◆ EXCERPTED RECORDS:
● ● ● ●

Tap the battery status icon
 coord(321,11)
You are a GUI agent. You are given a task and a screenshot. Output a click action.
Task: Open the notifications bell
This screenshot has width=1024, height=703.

● ● ● ●

◆ WHAT THE TASK REQUIRES:
Reproduce, word for word, the line containing "You are a GUI" along with every later line of the listing, and leave out all earlier lines.

◆ REPLY TO THE EXERCISE:
You are a GUI agent. You are given a task and a screenshot. Output a click action.
Task: Open the notifications bell
This screenshot has width=1024, height=703.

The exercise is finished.